— Begin Passage given —

Well, labels are the answer to how Services and Pods are able to communicate. This is what we mean by loose coupling. By applying labels like for example frontend, backend, release and so on to Pods, we are able to refer to Pods by their logical name rather than their specifics, i.e IP number.

Oh I get it, so it's a high-level domain language

Mm, kind of.

Services and Traffic

Services allow your applications to receive traffic.

Services can be exposed in different ways by specifying a type in ServiceSpec, service specification.

  • ClusterIP (default) - Exposes the Service on an internal IP in the cluster. This type makes the Service only reachable from within the cluster.
  • NodePort - Exposes the Service on the same port of each selected Node in the cluster using NAT. Makes a Service accessible from outside the cluster using :. Superset of ClusterIP.
  • LoadBalancer - Creates an external load balancer in the current cloud (if supported) and assigns a fixed, external IP to the Service. Superset of NodePort.
  • ExternalName - Exposes the Service using an arbitrary name (specified by externalName in the spec) by returning a CNAME record with the name. No proxy is used. This type requires v1.7 or higher of kube-dns.

Ok I think I get it. Ensure I'm speaking externally to a Service instead of specific Pods. Depending on what I expose the Service as, that leads to different behavior?

Yea that's correct.

You said something about labels though, how do we create and apply them to Pods?

Yea lets talk about that next.

Labels

As we just mentioned, Services are the abstraction that allows pods to die and replicate in Kubernetes without impacting your application.

Now, Services match a set of Pods using labels and selectors, it allows us to operate on Pods like a group.

Labels are key/value pairs attached to objects and can be used in any number of ways:

  • Designate objects for development, test, and production
  • Embed version tags
  • Classify an object using tags

Labels can be attached to objects at creation time or later on. They can be modified at any time.

Lab - Fun with Labels and kubectl

It's a good idea to have read the first part of this series where we create a deployment. If you haven't you need to first create a deployment like so:

kubectl run kubernetes-first-app --image=gcr.io/google-samples/kubernetes-bootcamp:v1 --port=8080

Now we should be good to go.

Ok. I know you are probably all tired from all theory by now.

I bet you are just itching to learn more hands on Kubernetes with kubectl.

Well, the time for that has come :). We will do two things:

  1. Create a Service and learn how we can expose our app using said Service
  2. Learn about Labeling and how we can improve our querying game by having appropriate labels on our artifacts.

Let's create a new service.

We will get acquainted with the expose command.

— End Passage given —

▶ Requirements
Please answer these questions from the Kubernetes passage above:
(a) Which Service type is the default?
(b) What version of kube-dns does the ExternalName type require?
(c) When can labels be attached to objects?

— Begin Dataset records —

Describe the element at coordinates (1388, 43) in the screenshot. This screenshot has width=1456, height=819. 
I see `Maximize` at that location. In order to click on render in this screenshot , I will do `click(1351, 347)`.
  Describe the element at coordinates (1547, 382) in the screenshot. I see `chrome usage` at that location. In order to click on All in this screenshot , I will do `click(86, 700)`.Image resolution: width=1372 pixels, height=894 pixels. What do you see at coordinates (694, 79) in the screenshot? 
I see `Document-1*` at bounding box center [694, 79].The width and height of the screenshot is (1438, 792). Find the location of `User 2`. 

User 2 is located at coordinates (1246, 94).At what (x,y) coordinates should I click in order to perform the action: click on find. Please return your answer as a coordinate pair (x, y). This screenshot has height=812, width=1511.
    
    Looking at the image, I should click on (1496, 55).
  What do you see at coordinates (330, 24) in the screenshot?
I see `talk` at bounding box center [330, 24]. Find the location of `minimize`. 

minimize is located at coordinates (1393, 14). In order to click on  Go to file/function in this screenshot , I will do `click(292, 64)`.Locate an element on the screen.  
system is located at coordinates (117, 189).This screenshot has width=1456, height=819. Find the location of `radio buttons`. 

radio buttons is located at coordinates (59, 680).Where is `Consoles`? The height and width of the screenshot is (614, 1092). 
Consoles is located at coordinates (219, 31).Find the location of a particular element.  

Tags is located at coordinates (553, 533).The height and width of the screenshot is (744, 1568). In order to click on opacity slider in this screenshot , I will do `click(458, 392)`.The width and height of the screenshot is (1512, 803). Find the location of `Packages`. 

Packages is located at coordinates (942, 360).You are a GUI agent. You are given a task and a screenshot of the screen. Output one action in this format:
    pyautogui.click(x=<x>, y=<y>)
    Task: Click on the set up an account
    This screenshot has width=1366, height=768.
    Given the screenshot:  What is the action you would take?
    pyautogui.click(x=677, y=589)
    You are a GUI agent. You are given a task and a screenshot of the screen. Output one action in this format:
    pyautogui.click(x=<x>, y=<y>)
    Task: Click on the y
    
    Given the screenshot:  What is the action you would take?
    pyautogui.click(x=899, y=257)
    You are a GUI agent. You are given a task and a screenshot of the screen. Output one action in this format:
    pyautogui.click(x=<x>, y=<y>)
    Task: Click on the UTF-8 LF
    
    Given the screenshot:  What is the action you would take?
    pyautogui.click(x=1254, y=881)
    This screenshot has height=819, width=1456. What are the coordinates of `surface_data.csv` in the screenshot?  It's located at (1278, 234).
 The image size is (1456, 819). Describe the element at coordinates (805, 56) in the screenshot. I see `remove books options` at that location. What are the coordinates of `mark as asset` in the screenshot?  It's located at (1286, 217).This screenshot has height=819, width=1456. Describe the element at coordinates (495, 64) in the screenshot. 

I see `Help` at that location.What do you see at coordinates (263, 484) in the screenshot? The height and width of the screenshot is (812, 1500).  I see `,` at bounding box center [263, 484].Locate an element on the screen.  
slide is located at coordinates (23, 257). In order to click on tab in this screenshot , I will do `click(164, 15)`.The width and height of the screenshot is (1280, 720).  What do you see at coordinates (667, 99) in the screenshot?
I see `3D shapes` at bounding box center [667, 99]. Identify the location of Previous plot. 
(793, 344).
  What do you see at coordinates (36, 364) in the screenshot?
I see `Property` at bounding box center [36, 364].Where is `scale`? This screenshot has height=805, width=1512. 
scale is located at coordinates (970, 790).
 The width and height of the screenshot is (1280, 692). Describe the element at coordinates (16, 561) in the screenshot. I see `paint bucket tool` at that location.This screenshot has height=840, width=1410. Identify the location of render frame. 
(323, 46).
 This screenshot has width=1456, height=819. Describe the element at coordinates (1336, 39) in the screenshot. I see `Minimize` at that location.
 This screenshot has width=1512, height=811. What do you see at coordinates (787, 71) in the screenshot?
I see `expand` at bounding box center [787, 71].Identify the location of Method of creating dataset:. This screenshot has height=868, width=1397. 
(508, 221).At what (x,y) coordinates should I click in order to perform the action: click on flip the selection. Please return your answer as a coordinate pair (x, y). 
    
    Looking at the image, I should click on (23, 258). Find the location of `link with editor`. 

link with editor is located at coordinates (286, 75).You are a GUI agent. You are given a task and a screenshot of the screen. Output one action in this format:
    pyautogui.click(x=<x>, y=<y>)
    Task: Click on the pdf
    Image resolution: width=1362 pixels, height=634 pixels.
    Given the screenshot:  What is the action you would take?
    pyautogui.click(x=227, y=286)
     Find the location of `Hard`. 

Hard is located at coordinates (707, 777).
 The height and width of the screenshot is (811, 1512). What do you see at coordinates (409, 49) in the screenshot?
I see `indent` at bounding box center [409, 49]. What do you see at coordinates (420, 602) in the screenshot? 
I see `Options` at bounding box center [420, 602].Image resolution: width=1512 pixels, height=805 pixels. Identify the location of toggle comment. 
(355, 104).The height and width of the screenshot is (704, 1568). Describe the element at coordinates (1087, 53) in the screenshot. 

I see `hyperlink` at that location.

— End Dataset records —

▶ Solution
(a) ClusterIP
(b) v1.7 or higher
(c) At creation time or later on